Start of Dataset records
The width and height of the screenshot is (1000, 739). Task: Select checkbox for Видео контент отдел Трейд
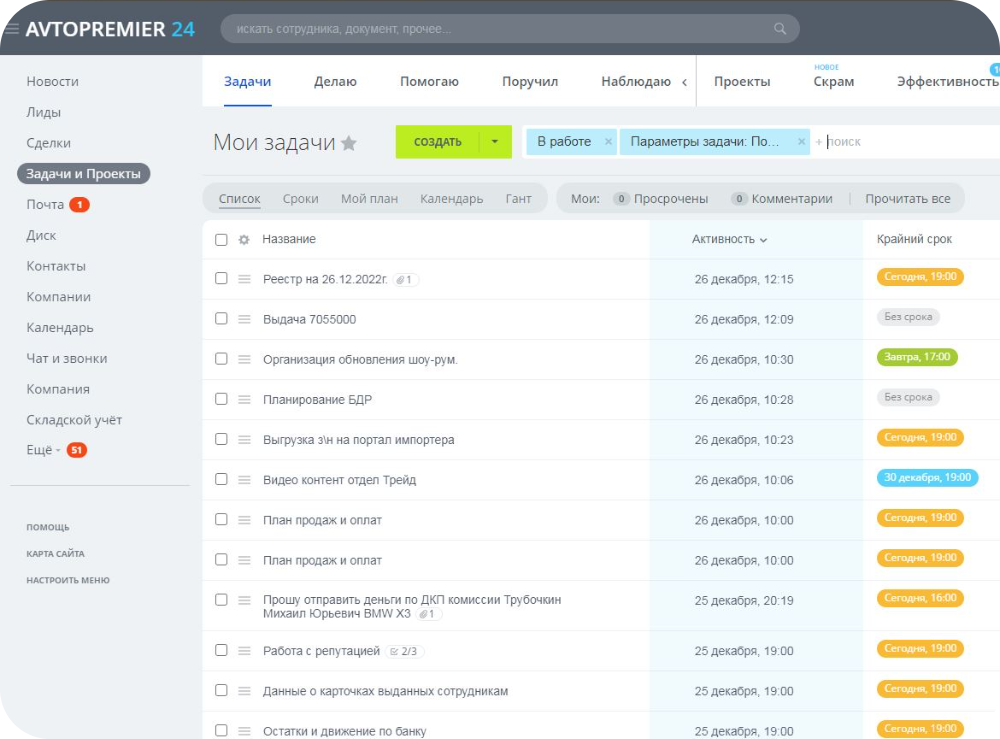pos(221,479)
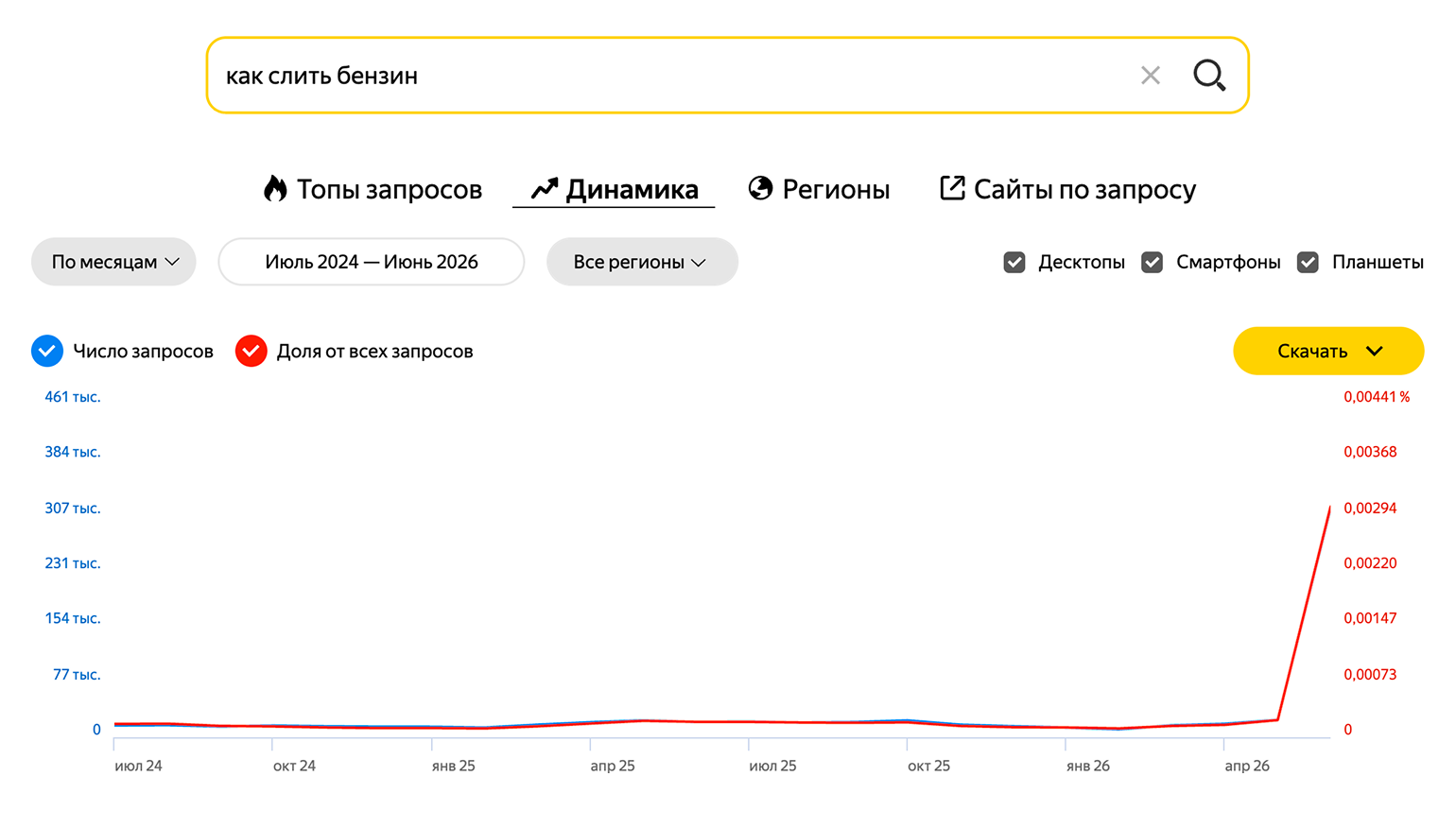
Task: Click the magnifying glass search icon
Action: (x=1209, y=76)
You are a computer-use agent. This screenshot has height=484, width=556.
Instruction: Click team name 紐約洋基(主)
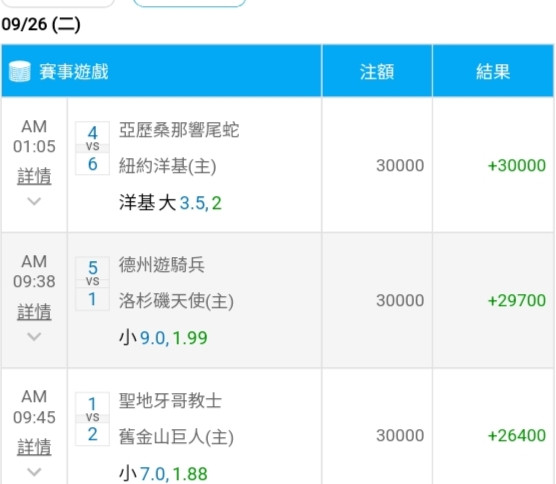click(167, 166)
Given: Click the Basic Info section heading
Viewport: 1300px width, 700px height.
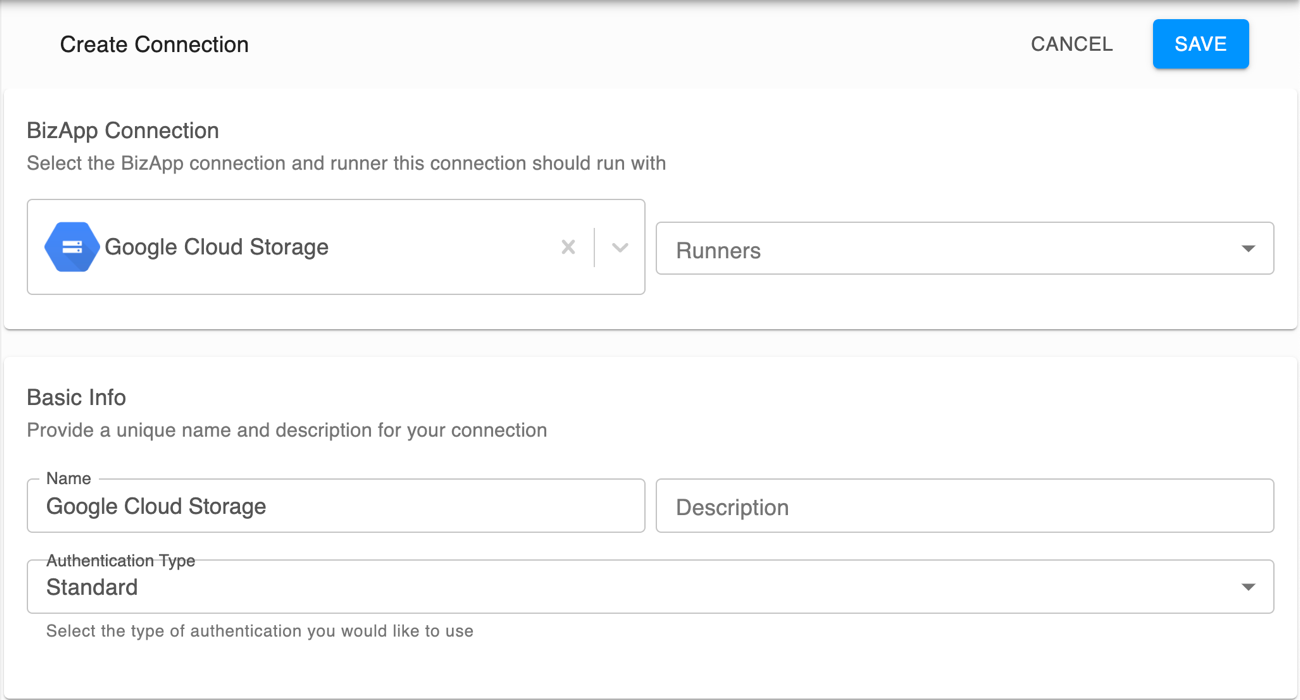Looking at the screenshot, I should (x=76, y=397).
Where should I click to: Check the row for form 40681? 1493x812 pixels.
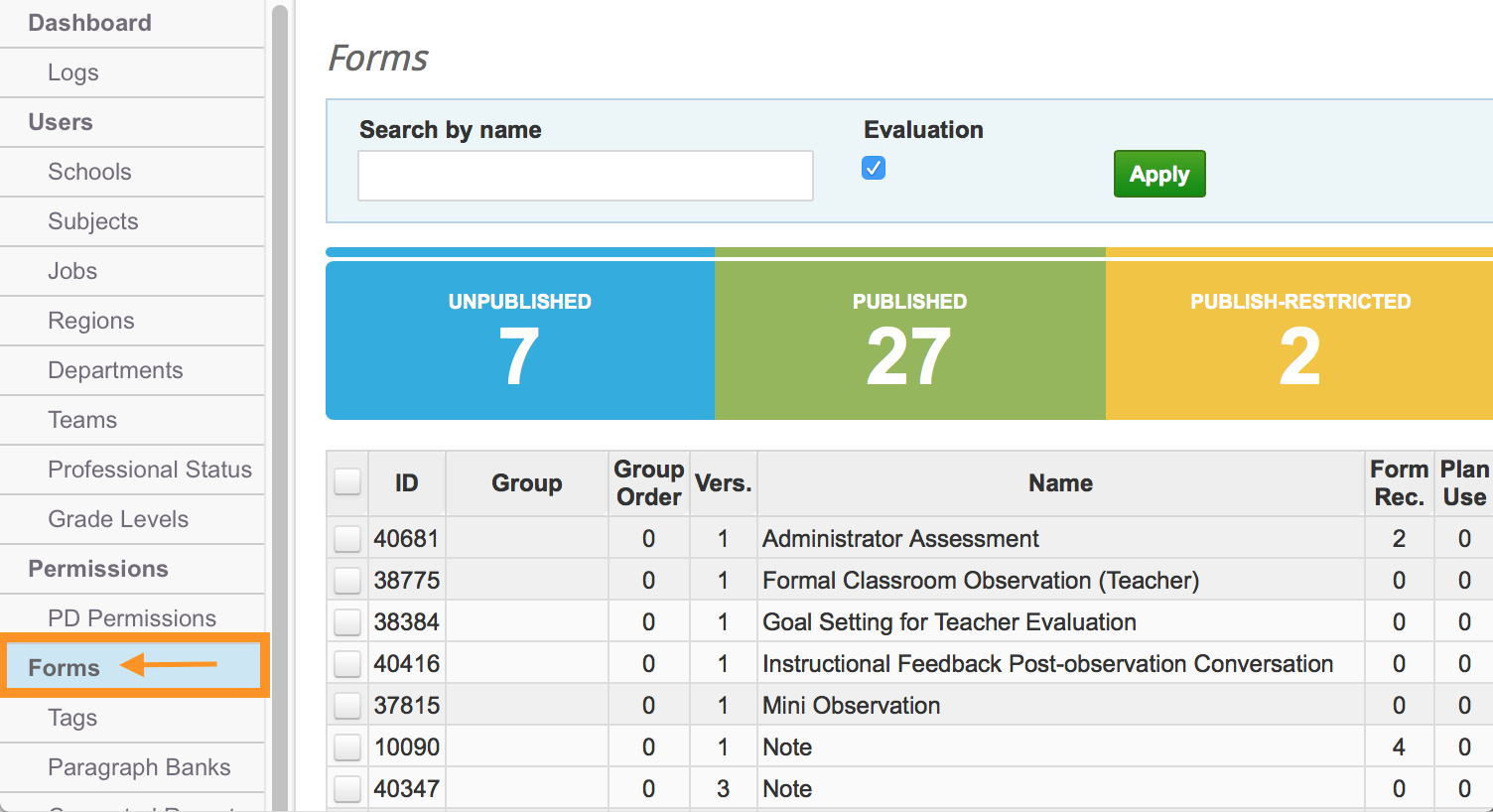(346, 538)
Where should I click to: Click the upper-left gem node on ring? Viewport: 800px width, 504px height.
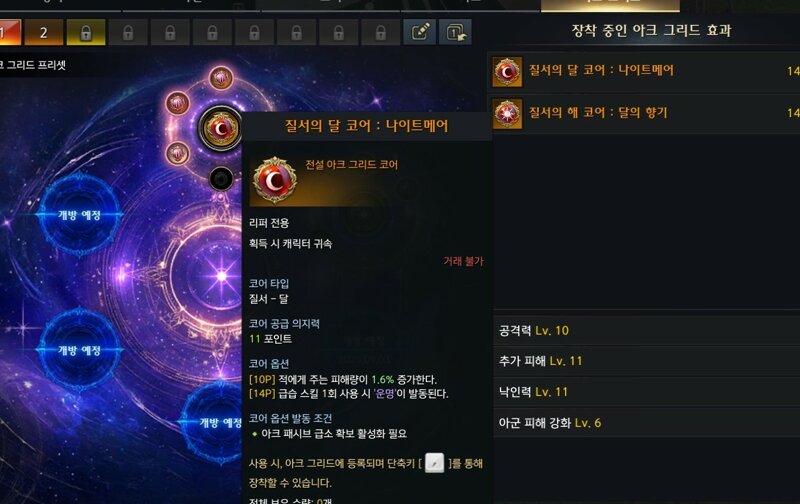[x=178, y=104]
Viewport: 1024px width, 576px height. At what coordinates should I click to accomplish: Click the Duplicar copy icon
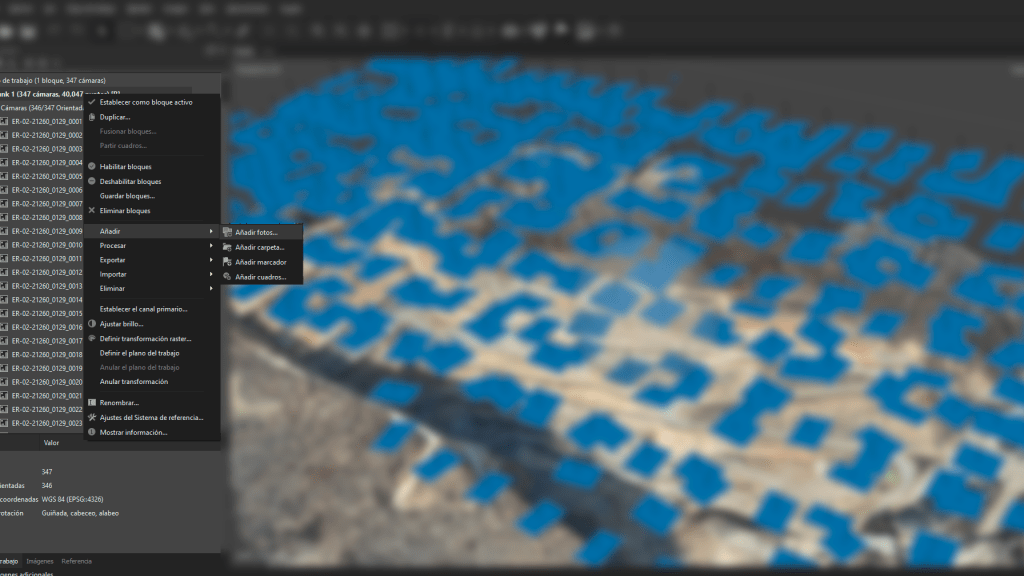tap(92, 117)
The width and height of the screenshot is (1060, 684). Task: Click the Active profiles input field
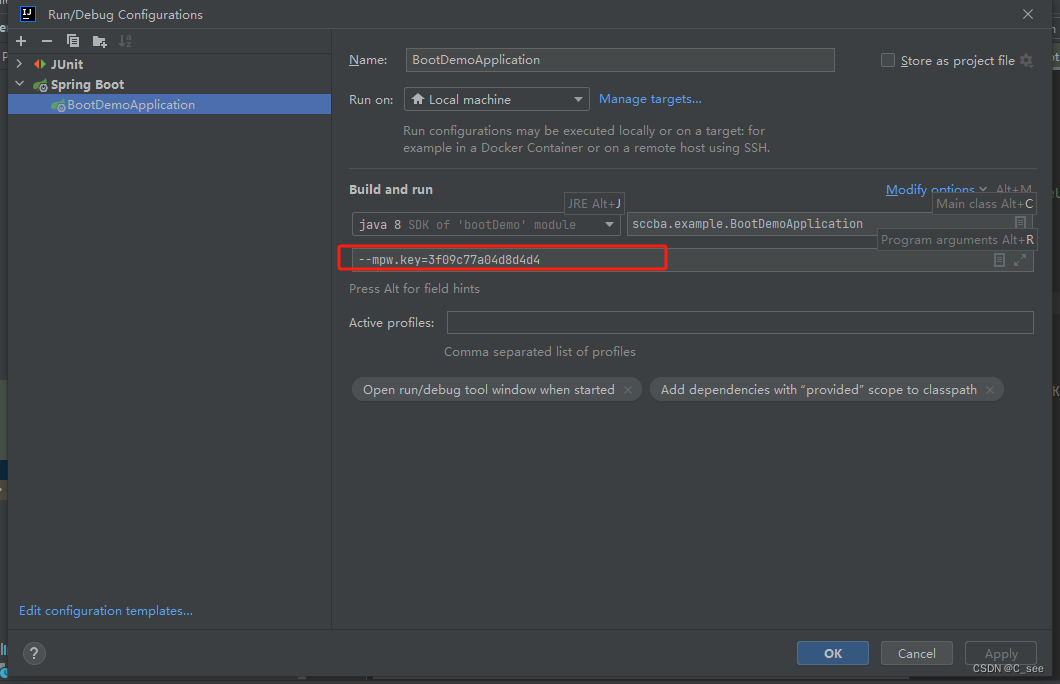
End of Dataset records
### What is being asked
Once the line containing "Viewport: 1024px width, 576px" is found in the records above, it and every line after it up to the last must be repeated exactly, without pictures.

### Written solution
Viewport: 1024px width, 576px height. At what coordinates should I click to accomplish: Click the Duplicar copy icon
tap(92, 117)
The width and height of the screenshot is (1060, 684). Task: Click the Active profiles input field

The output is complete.